La espera, agobiante e infinita, se hacía dolorosa al verla en una silla reclinable con problemas para respirar.
- Debido a que es enfermedad respiratoria, lo primero que debe hacerse es prueba Covid – me dijo el médico de turno.
- Claro que sí – dije inmediatamente y con alta preocupación.
- Debemos llevarla, usted debe permanecer afuera. – advirtió nuevamente el médico.
- ¿Por qué no puedo acompañarla? – le pregunté nervioso y lleno de paranoia por rumores que siempre había escuchado sobre la atención a pacientes con Covid y la supuesta inflación de cifras por parte de los centros hospitalarios.
- Entrará en aislamiento. No demorará mucho, es una prueba rápida. – me manifestó el médico con el fin de tranquilizarme un poco.
- Asentí.
Fueron alrededor de treinta y cinco minutos los que estuve esperando. Treinta y cinco minutos en los que tu cerebro empieza a realizar un trabajo en retrospectiva, un tortuoso ir y venir de recuerdos que sólo complejizan el momento y no permiten pensar con racionalidad sino basado en las emociones. Reminiscencias que arrugan el alma y te hacen recordar lo importante que es para tu vida esa persona, su compañía, el valor de sus palabras, sus caricias, el olor que emana de su ser, el lenguaje que comunica su mirada, que, sin una sola sílaba pronunciada, te expresa su amor incondicional. Treinta y cinco minutos en los que ves pasar los veintidós años de tu vida junto a esa persona.
- La prueba salió negativa. – me dijo el médico.
- ¿Entonces qué tiene? – pregunté un poco aliviado.
- Le hicimos nuevos exámenes para determinar qué es, pero tal parece que es una neumonía. – me respondió.
- – dije con una nueva preocupación.
Me dejaron verla nuevamente. Se encontraba en el cubículo once, de los quince que se hallaban en una sala más cómoda. Cada uno contaba con una cama hospitalaria, una silla plástica y una cajonera con tres entrepaños para guardar elementos personales. Los cubículos estaban separados por cortinas color azul cielo, aire acondicionado que mantenía un excesivo frío en toda la sala preservando una suerte de seguridad ambiental. La incertidumbre continuaba por conocer el diagnóstico; mientras tanto, se escuchaba en el exterior, desde el puesto de enfermería, ubicado en el centro del salón, la enunciación de números en voz alta entre quienes estaban allí.

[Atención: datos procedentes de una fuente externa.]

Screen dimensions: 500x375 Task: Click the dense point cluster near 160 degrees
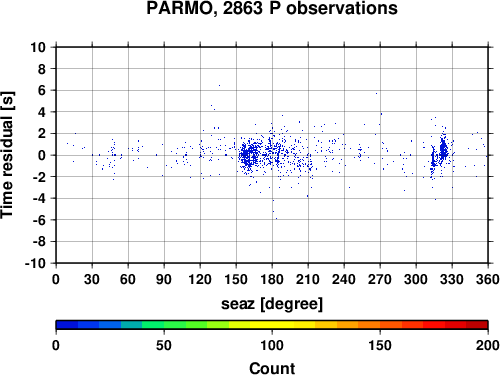coord(248,156)
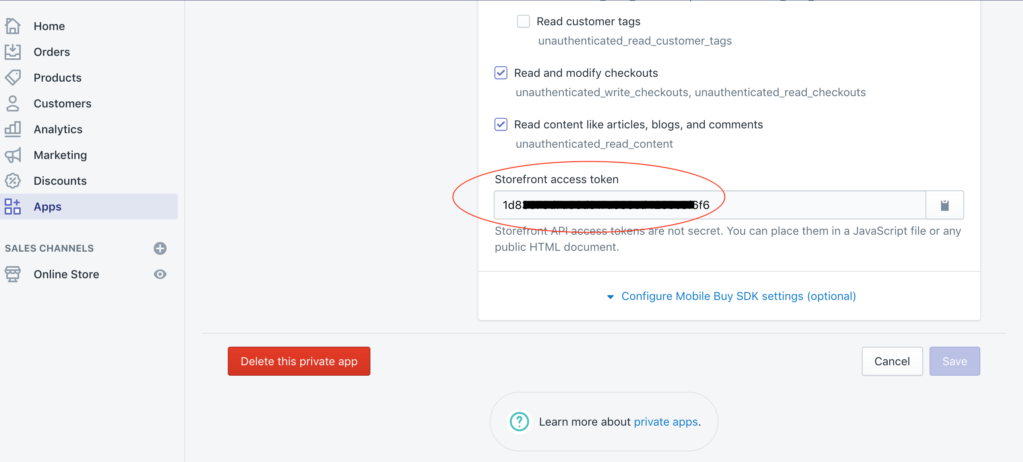Click the Storefront access token field

click(x=709, y=205)
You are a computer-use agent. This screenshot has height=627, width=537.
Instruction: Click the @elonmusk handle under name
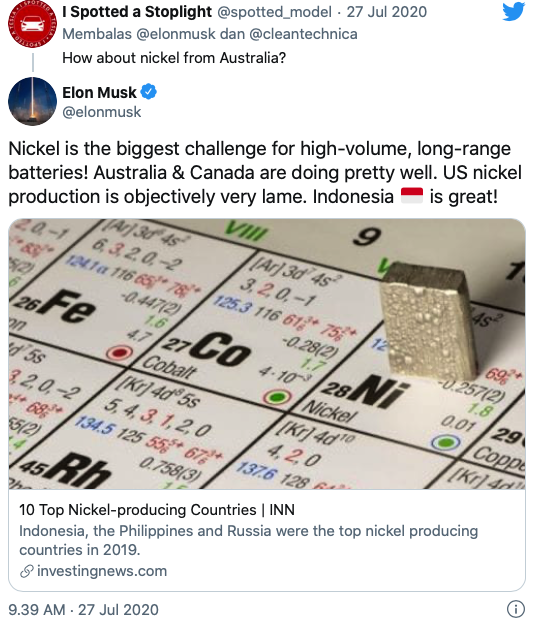pos(102,112)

- La cuatro satura bien. – decía una de las enfermeras.
- Signos vitales estables en la dos. – comentaba en voz alta otra.
- La once acaba de llegar, hay que tomarle signos. – ordenaba la jefe de enfermería refiriéndose al cubículo en el que nos encontrábamos nosotros.
Luego del llamado hecho por la jefe, llega un auxiliar de enfermería a cumplir con su tarea. Lee el tablero de vidrio ubicado en la cabecera de la cama, menciona en forma de saludo el nombre que está allí escrito desde el momento de la llegada, toma signos vitales y sale diciendo en voz alta: “once, signos vitales estables”. Allí desapareció el nombre propio; la identidad otorgada en aquel tablero de vidrio se desvaneció y fue reemplazada por un simple número. La mecanicidad propia de estos entornos y las diversas acciones realizadas de forma sistemática, provocan que todo aquel que arriba a uno de los cubículos se transforme en un número o en un acompañante de este. La identidad de cada paciente queda reducida a un concepto matemático sobre el cual deciden especialistas, médicos generales, enfermeras y auxiliares.
Después de una semana de acompañamientos diurnos y nocturnos, de rotación con familiares que nunca desfallecieron ni cesaron su preocupación, de incertidumbre por escuchar la palabra UCI en las madrugadas, de nerviosismo por oír a pacientes que rechazaban traslados de forma desesperada, de medicamentos las veinticuatro horas y una hinchazón en las piernas por el exceso reposo, mi madre logró salir victoriosa de esta lucha.